**Entries supplied:**
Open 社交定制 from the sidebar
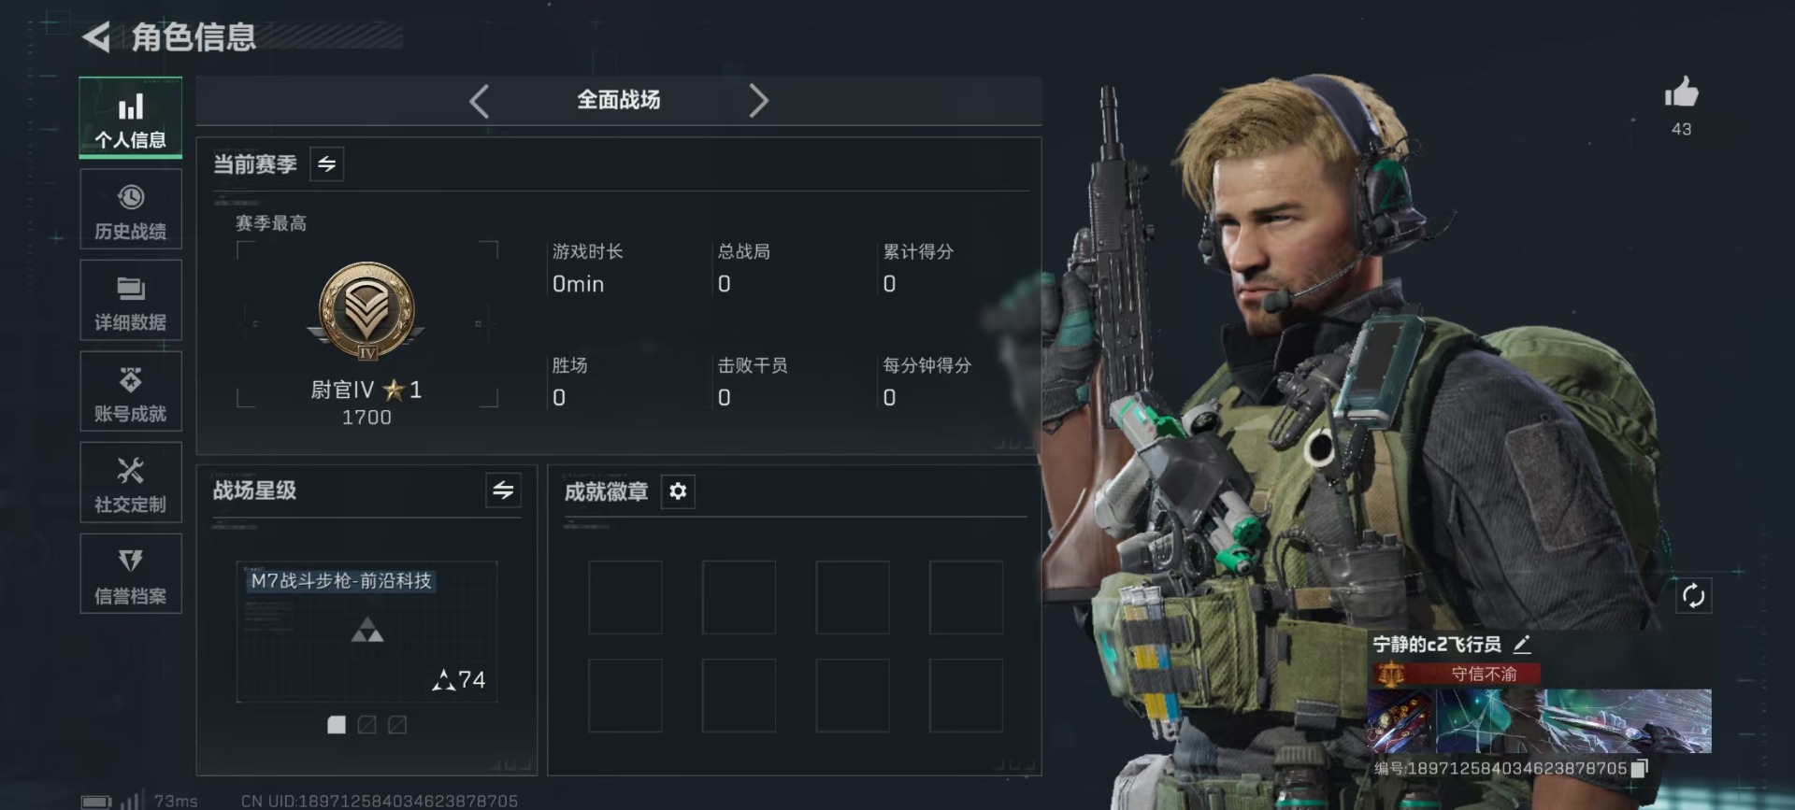 pyautogui.click(x=131, y=483)
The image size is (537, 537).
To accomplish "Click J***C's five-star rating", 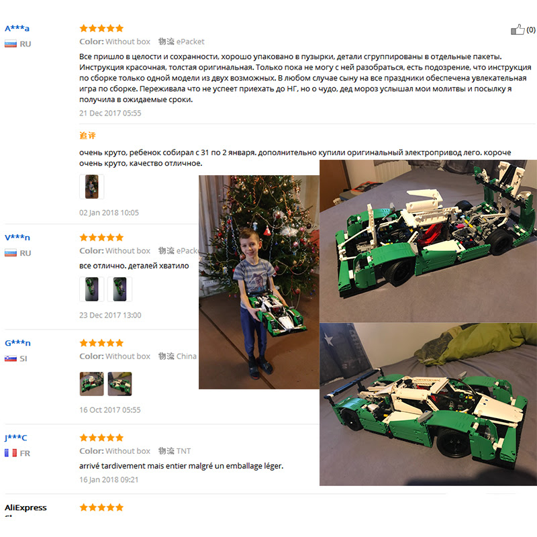I will coord(101,438).
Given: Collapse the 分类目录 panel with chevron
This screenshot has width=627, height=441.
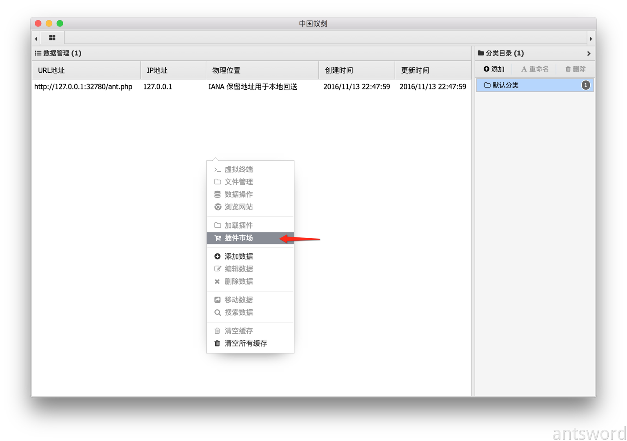Looking at the screenshot, I should click(588, 53).
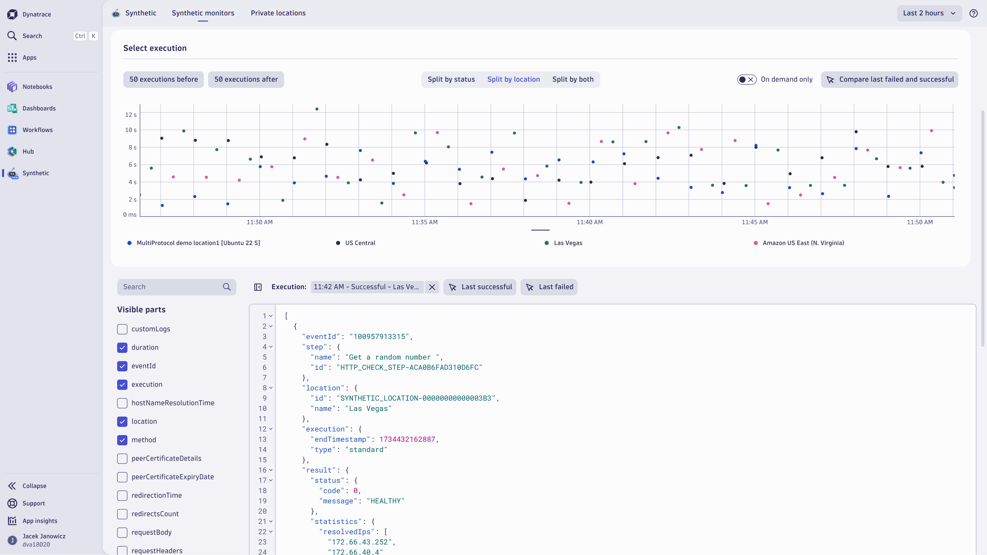The width and height of the screenshot is (987, 555).
Task: Collapse the JSON panel using the panel icon
Action: [258, 287]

**To be done:**
Lay out as a numbered list everything from the line containing "Given: Collapse the 分类目录 panel with chevron" down to the last line of the entries, skipping blank lines and leaving out the pictures.

**Output for this exercise:**
1. Given: Collapse the 分类目录 panel with chevron
2. This screenshot has width=627, height=441.
3. Looking at the screenshot, I should click(588, 53).
4. The width and height of the screenshot is (987, 555).
5. Task: Collapse the JSON panel using the panel icon
6. Action: [258, 287]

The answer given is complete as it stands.